8. GENERAL. Customer has no right to assign this Agreement. This Agreement is governed by and construed in accordance with the laws of the State of California excluding that body of laws known as conflicts of law. The parties expressly agree that the United Nations Convention on Contracts for the International Sale of Goods will not apply. This Agreement constitutes the complete and exclusive understanding and agreement between the parties regarding its subject matter and supersedes all prior or contemporaneous agreements or understandings, written or oral, relating to its subject matter and may only be modified by a written agreement signed by both parties. The Licensed Product is “Commercial Computer Software” as defined under FAR 252.227-7014. For Customers subject to the Defense Federal Acquisition Resolutions (DFAR), the Commercial Computer Software and associated documentation are sold pursuant to Synopsys’ standard commercial license pursuant to DFARS 227.7202-1.Commercial Products.
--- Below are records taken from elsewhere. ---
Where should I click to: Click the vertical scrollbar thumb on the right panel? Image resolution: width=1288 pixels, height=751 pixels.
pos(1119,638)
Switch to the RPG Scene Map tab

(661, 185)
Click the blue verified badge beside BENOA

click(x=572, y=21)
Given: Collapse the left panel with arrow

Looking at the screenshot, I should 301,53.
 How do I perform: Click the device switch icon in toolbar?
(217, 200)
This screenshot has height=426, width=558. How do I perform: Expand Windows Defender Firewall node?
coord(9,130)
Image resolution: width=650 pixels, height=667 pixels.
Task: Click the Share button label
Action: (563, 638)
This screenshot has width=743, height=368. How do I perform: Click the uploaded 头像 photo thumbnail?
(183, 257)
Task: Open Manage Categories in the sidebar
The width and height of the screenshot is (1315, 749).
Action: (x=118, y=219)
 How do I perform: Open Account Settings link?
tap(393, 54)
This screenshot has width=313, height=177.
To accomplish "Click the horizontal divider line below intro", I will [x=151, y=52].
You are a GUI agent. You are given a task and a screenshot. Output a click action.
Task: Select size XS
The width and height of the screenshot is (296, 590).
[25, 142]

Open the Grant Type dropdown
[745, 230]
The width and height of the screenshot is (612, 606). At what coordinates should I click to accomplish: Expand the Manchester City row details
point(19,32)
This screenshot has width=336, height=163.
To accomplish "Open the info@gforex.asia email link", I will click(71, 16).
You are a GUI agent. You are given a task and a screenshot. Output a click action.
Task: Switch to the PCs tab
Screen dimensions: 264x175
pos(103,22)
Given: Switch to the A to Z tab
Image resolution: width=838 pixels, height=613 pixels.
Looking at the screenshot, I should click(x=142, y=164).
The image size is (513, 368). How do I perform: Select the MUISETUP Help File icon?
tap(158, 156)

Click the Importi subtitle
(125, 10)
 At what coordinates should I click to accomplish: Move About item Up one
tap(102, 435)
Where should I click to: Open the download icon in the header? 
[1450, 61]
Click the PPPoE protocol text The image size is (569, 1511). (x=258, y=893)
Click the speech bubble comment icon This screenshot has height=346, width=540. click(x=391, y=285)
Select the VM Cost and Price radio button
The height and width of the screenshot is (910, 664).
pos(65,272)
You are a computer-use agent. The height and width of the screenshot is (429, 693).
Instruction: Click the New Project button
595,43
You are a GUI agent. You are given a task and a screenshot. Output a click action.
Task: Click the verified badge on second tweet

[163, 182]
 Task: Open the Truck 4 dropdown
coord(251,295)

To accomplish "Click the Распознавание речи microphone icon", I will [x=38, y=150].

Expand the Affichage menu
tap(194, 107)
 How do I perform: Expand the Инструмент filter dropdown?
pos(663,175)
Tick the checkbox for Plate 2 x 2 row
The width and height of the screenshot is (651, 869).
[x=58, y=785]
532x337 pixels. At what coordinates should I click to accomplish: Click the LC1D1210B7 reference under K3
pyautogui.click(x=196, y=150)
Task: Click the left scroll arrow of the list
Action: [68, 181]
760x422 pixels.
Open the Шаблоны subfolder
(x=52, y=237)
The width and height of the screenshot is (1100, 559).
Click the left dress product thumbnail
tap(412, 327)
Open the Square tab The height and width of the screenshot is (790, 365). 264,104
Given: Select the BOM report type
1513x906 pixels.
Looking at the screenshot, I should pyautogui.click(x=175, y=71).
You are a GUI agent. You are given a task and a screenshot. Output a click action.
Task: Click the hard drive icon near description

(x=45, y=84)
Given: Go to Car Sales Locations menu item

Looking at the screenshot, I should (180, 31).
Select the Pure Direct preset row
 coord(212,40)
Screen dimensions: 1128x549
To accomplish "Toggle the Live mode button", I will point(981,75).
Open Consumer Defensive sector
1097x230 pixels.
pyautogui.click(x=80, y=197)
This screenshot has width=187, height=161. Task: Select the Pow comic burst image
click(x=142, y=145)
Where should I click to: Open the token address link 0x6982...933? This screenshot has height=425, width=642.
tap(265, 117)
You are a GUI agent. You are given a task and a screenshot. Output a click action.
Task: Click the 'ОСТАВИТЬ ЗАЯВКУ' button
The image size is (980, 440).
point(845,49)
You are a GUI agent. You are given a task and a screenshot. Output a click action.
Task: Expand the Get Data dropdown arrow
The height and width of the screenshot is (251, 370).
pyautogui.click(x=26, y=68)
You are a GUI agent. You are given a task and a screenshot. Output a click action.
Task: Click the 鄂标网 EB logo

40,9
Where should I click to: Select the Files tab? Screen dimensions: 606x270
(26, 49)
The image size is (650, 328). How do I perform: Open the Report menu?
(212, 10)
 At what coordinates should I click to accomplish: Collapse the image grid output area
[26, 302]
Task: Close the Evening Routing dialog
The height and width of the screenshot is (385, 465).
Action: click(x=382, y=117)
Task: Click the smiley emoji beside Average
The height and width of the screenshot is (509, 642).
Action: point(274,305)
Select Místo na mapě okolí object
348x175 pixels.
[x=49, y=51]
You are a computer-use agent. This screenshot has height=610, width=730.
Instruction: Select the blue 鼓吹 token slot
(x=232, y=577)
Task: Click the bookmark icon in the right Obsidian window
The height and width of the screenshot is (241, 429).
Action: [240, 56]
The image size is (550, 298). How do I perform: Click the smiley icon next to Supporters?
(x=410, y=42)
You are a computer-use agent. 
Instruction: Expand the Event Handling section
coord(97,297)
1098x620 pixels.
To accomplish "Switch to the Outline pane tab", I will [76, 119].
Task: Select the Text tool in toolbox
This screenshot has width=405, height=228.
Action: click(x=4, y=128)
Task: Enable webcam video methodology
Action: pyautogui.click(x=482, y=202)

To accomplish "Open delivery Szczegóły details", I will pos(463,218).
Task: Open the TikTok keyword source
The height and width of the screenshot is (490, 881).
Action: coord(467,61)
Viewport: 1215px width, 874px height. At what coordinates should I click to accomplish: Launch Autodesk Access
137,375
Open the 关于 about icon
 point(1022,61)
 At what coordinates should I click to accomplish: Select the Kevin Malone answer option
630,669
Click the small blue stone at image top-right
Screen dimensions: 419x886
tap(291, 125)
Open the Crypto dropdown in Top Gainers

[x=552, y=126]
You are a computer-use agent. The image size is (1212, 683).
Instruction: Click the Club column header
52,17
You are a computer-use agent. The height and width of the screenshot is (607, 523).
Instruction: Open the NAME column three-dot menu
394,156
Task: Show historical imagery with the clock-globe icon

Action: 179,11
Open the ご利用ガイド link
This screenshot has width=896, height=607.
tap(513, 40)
For all other government customers, use, duplication, or disclosure by the U.S. Government is subject to restrictions set forth in subparagraph (b)(2) of Commercial Computer Software License 48 CFR 52.227-19, as applicable. Customer agrees that the Uniform Computer Information Transaction Act or any version thereof, adopted by any state, in any form (“UCITA”), shall not apply to this Agreement. To the extent that UCITA is applicable, the parties agree to opt out of the applicability of UCITA pursuant to the opt-out provision(s) contained therein.